▸ Stated task
Please copy out every one of the following lines exactly.

(Data pulled from a collection)
###

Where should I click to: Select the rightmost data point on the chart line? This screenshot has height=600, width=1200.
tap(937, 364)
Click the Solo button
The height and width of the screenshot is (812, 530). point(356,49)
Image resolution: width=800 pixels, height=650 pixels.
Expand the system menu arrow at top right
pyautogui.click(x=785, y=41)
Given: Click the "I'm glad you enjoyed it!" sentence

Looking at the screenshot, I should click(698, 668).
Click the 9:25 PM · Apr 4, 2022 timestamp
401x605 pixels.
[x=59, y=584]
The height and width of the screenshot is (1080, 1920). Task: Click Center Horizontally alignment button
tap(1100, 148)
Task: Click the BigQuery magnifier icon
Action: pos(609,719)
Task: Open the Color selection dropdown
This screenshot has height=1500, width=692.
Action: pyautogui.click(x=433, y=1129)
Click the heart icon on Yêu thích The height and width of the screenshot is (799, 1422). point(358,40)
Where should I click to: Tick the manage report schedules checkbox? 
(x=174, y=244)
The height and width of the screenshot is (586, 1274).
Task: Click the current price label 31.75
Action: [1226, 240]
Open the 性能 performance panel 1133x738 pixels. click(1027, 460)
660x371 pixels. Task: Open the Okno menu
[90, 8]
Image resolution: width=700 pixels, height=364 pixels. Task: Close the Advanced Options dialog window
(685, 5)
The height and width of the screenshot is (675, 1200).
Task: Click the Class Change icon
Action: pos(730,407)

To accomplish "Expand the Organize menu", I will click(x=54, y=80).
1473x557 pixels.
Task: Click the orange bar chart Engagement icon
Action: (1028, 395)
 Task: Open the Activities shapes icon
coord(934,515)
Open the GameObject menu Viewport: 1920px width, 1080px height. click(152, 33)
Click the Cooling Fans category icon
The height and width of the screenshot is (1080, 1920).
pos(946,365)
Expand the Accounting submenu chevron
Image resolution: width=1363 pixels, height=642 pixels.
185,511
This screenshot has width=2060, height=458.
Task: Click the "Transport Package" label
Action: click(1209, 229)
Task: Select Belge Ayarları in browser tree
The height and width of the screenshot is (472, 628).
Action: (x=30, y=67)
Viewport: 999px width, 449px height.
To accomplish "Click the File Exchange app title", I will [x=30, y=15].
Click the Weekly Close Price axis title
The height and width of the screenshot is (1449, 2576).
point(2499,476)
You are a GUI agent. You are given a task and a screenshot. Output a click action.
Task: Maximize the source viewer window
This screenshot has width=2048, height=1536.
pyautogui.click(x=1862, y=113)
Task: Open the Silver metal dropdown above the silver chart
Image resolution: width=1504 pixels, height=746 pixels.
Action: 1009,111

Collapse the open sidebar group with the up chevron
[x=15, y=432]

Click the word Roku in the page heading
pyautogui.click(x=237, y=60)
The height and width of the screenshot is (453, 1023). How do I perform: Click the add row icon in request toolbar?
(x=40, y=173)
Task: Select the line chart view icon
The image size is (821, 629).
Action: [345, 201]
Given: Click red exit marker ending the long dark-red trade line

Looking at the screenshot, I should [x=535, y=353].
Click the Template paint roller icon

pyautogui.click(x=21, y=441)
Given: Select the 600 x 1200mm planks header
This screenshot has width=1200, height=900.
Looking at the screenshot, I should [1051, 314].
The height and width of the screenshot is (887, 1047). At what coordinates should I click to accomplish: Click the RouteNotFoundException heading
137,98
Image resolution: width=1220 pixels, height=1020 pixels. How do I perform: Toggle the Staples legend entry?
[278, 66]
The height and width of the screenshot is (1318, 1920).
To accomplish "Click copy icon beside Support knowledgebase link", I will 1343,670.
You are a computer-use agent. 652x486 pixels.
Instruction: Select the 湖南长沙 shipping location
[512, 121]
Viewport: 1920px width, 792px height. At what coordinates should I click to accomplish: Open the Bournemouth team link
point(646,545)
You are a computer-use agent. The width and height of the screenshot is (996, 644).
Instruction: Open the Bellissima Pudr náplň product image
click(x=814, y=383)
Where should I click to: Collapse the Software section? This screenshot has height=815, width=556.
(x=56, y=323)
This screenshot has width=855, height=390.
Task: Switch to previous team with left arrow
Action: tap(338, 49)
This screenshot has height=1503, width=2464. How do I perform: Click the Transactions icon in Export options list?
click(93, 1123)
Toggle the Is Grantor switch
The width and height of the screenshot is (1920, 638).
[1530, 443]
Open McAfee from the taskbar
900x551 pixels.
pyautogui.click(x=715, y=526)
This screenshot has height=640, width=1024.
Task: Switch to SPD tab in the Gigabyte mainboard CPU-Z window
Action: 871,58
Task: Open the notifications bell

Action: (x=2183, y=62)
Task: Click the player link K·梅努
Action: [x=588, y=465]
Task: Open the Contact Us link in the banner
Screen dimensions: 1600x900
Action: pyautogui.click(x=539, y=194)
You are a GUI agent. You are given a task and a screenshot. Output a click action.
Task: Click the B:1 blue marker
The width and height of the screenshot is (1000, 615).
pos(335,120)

###

▸ Answer below
Where should I click to: Select the rightmost data point on the chart line? This screenshot has height=600, width=1200.
tap(937, 364)
Click the Solo button
The height and width of the screenshot is (812, 530). point(356,49)
Image resolution: width=800 pixels, height=650 pixels.
Expand the system menu arrow at top right
pyautogui.click(x=785, y=41)
Given: Click the "I'm glad you enjoyed it!" sentence

Looking at the screenshot, I should click(698, 668).
Click the 9:25 PM · Apr 4, 2022 timestamp
401x605 pixels.
[x=59, y=584]
The height and width of the screenshot is (1080, 1920). Task: Click Center Horizontally alignment button
tap(1100, 148)
Task: Click the BigQuery magnifier icon
Action: pos(609,719)
Task: Open the Color selection dropdown
This screenshot has height=1500, width=692.
Action: pyautogui.click(x=433, y=1129)
Click the heart icon on Yêu thích The height and width of the screenshot is (799, 1422). point(358,40)
Where should I click to: Tick the manage report schedules checkbox? 
(x=174, y=244)
The height and width of the screenshot is (586, 1274).
Task: Click the current price label 31.75
Action: [1226, 240]
Open the 性能 performance panel 1133x738 pixels. click(1027, 460)
660x371 pixels. Task: Open the Okno menu
[90, 8]
Image resolution: width=700 pixels, height=364 pixels. Task: Close the Advanced Options dialog window
(685, 5)
The height and width of the screenshot is (675, 1200).
Task: Click the Class Change icon
Action: pos(730,407)

To accomplish "Expand the Organize menu", I will click(x=54, y=80).
1473x557 pixels.
Task: Click the orange bar chart Engagement icon
Action: (1028, 395)
 Task: Open the Activities shapes icon
coord(934,515)
Open the GameObject menu Viewport: 1920px width, 1080px height. click(152, 33)
Click the Cooling Fans category icon
The height and width of the screenshot is (1080, 1920).
pos(946,365)
Expand the Accounting submenu chevron
Image resolution: width=1363 pixels, height=642 pixels.
185,511
This screenshot has width=2060, height=458.
Task: Click the "Transport Package" label
Action: click(1209, 229)
Task: Select Belge Ayarları in browser tree
The height and width of the screenshot is (472, 628).
Action: (x=30, y=67)
Viewport: 999px width, 449px height.
To accomplish "Click the File Exchange app title", I will [x=30, y=15].
Click the Weekly Close Price axis title
The height and width of the screenshot is (1449, 2576).
point(2499,476)
You are a GUI agent. You are given a task and a screenshot. Output a click action.
Task: Maximize the source viewer window
This screenshot has width=2048, height=1536.
pyautogui.click(x=1862, y=113)
Task: Open the Silver metal dropdown above the silver chart
Image resolution: width=1504 pixels, height=746 pixels.
Action: 1009,111

Collapse the open sidebar group with the up chevron
[x=15, y=432]

Click the word Roku in the page heading
pyautogui.click(x=237, y=60)
The height and width of the screenshot is (453, 1023). How do I perform: Click the add row icon in request toolbar?
(x=40, y=173)
Task: Select the line chart view icon
The image size is (821, 629).
Action: [345, 201]
Given: Click red exit marker ending the long dark-red trade line

Looking at the screenshot, I should [x=535, y=353].
Click the Template paint roller icon

pyautogui.click(x=21, y=441)
Given: Select the 600 x 1200mm planks header
This screenshot has width=1200, height=900.
Looking at the screenshot, I should [1051, 314].
The height and width of the screenshot is (887, 1047). At what coordinates should I click to accomplish: Click the RouteNotFoundException heading
137,98
Image resolution: width=1220 pixels, height=1020 pixels. How do I perform: Toggle the Staples legend entry?
[278, 66]
The height and width of the screenshot is (1318, 1920).
To accomplish "Click copy icon beside Support knowledgebase link", I will 1343,670.
You are a computer-use agent. 652x486 pixels.
Instruction: Select the 湖南长沙 shipping location
[512, 121]
Viewport: 1920px width, 792px height. At what coordinates should I click to accomplish: Open the Bournemouth team link
point(646,545)
You are a computer-use agent. The width and height of the screenshot is (996, 644).
Instruction: Open the Bellissima Pudr náplň product image
click(x=814, y=383)
Where should I click to: Collapse the Software section? This screenshot has height=815, width=556.
(x=56, y=323)
This screenshot has width=855, height=390.
Task: Switch to previous team with left arrow
Action: tap(338, 49)
This screenshot has height=1503, width=2464. How do I perform: Click the Transactions icon in Export options list?
click(93, 1123)
Toggle the Is Grantor switch
The width and height of the screenshot is (1920, 638).
[1530, 443]
Open McAfee from the taskbar
900x551 pixels.
pyautogui.click(x=715, y=526)
This screenshot has height=640, width=1024.
Task: Switch to SPD tab in the Gigabyte mainboard CPU-Z window
Action: 871,58
Task: Open the notifications bell

Action: (x=2183, y=62)
Task: Click the player link K·梅努
Action: [x=588, y=465]
Task: Open the Contact Us link in the banner
Screen dimensions: 1600x900
Action: pyautogui.click(x=539, y=194)
You are a GUI agent. You are given a task and a screenshot. Output a click action.
Task: Click the B:1 blue marker
The width and height of the screenshot is (1000, 615).
pos(335,120)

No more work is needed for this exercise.